Obi-Wan's mouth tried to grin, a corner flicking up and then down. "That can be explained later. What happened next?"

"Well I got another guy on my tail and I was using the hull of the space station like it was Beggars Canyon. Artoo was mad and told me it wasn't podracing but it really was," R2 whistled in indignation, "and I was doing pretty good, too, but the other guy's lasers finally hit me. I cut the thrusters and tried to slide, but I didn't have the friction like I do at Beggars Canyon and I kept going so I just sort of aimed at this giant opening and once I was in it there was friction and I was able to come to a stop. But there were lots of droids in there and the lasers were still overheated and the engine was off because everything was overheated."

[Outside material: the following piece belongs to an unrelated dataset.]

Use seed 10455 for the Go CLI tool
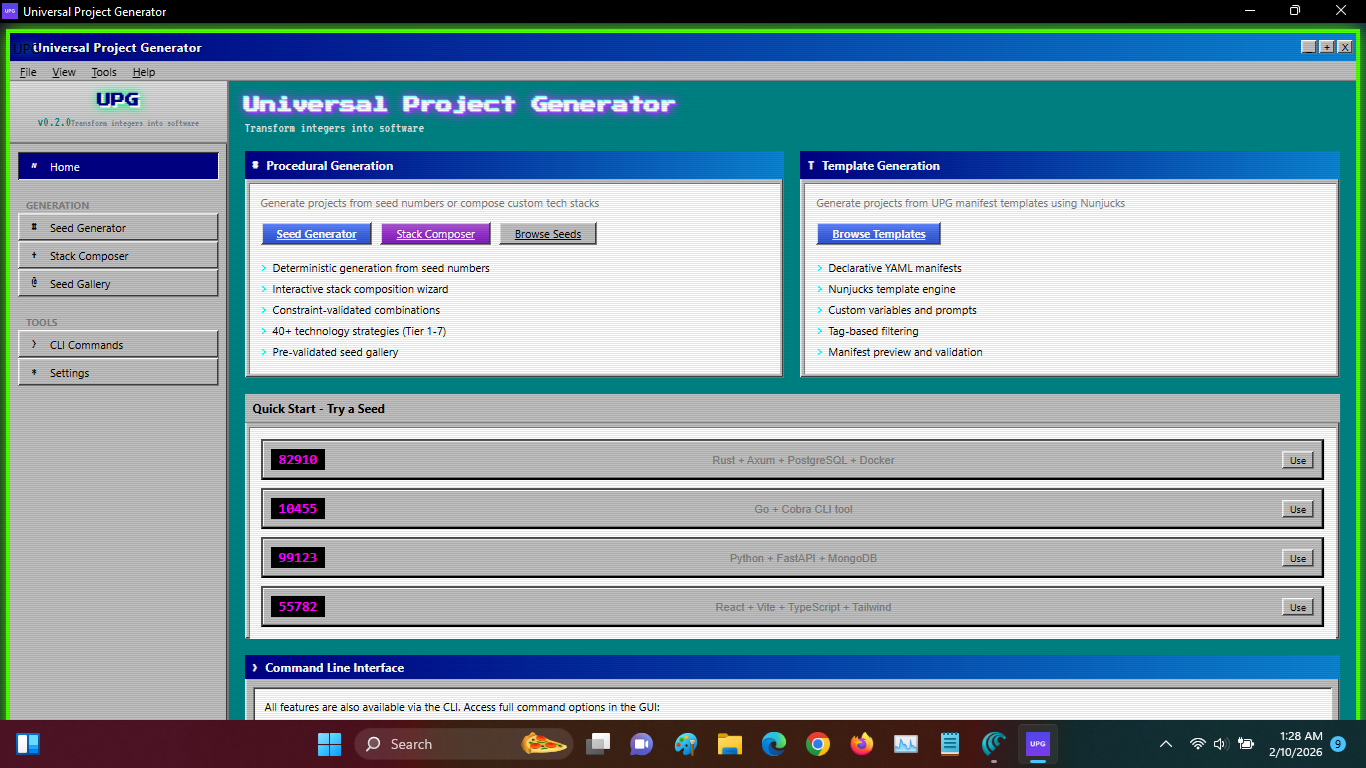The image size is (1366, 768). click(x=1297, y=508)
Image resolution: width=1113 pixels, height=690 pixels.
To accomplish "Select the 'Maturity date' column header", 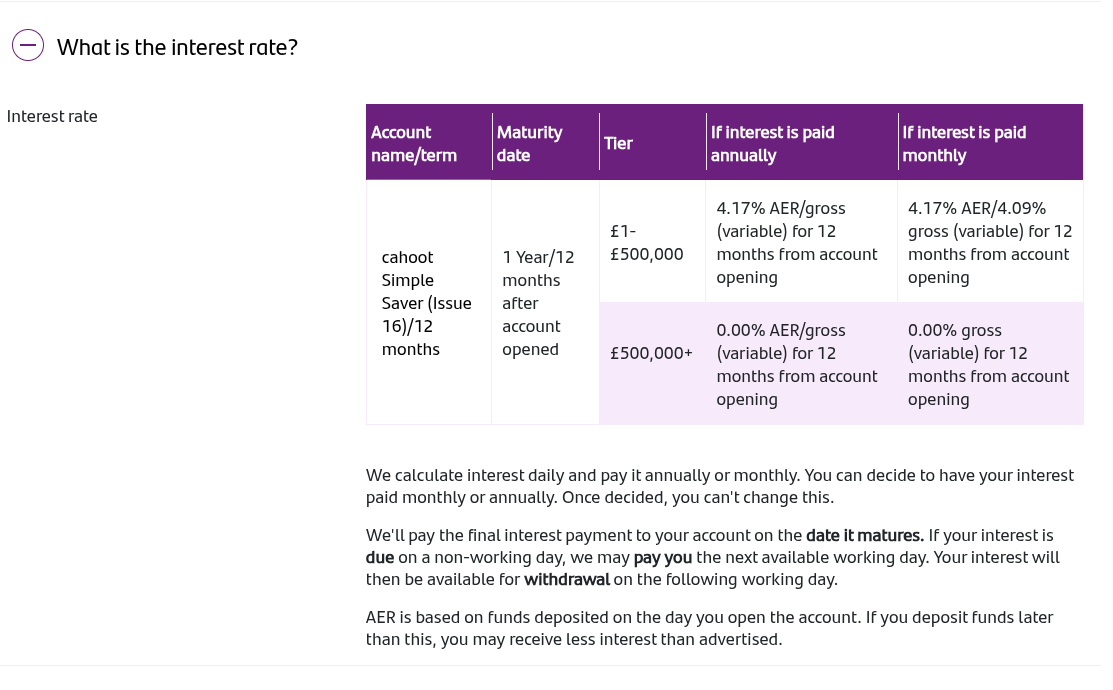I will [545, 143].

"... What were you feeling?" the Jedi asked, leaning back in his chair as a hand raised to his chin. He looked thoughtful.

Anakin was brought up short. "What do you mean what was I feeling?"

"What emotions were you experiencing during all of this?" he repeated.

The child frowned, taking time to think before answering. "I was excited when I was in control of flying," he said, "I always am because I love that feeling of the machine being in my head; it always makes me feel good and I know I can do anything when I'm like that. I was a little scared when I didn't have control because I knew I couldn't do anything until I did have control and that's why I was pressing all the buttons I could find. I was trying to get control as quick as I could and I was learning as I went so I could do better when I did have control."

"What made you decide to fire in the first place?" Obi-Wan asked. "When you were still planet-side."

That answer was longer in coming, because Anakin wasn't sure he could or should answer that out loud. Would Qui-Gon ask him that question? Feelings were important to a Jedi, Qui-Gon had expressed that when Anakin had gotten in the fight with Greedo. Feeling suddenly a little anxious, Anakin answered. "I wanted to keep my promise."


Anakin squirmed. "I promised myself I'd protect Padme and Mister Qui-Gon. I knew this wasn't just an adventure, it was a battle, and I didn't want them to..." His voice trailed off, unable to say the words out loud. "You and Mister Qui-Gon were fighting that red and black thing, and Padme was being overrun with the droids, and Mister Qui-Gon said to stay put and I didn't want to go against him but I wanted to do something to help."

Silence stretched between them. Anakin wasn't entirely sure he had done the right thing telling Obi-Wan all that, but he could ask Qui-Gon about it later. The Jedi looked awfully thoughtful, his eyes low and his mouth frowning and his eyebrows pinched together. Anakin squirmed a little, and just when he thought he couldn't stand it anymore Obi-Wan asked another question.

"And when you were in the Federation hangar, surrounded by droids and your ship overheated? What were you feeling then? Scared?"

"No, not scared really. I knew I was in trouble, but I've been in trouble enough to know that being scared won't do anything so I didn't let myself get scared. I just knew I had to keep a cool head and try and figure a way out of it." He looked up, smiling. "Then Artoo was able to fix the overheating and get the blasters unlocked! Then it was just like podracing again, I turned on my shields and fired these torpedo thingies at the droids. My head saw a shadow in this one corridor so I fired on it but I missed, which never happened before, and it blew through a vent duct. Then I was just trying to get out of there; then the whole station exploded!"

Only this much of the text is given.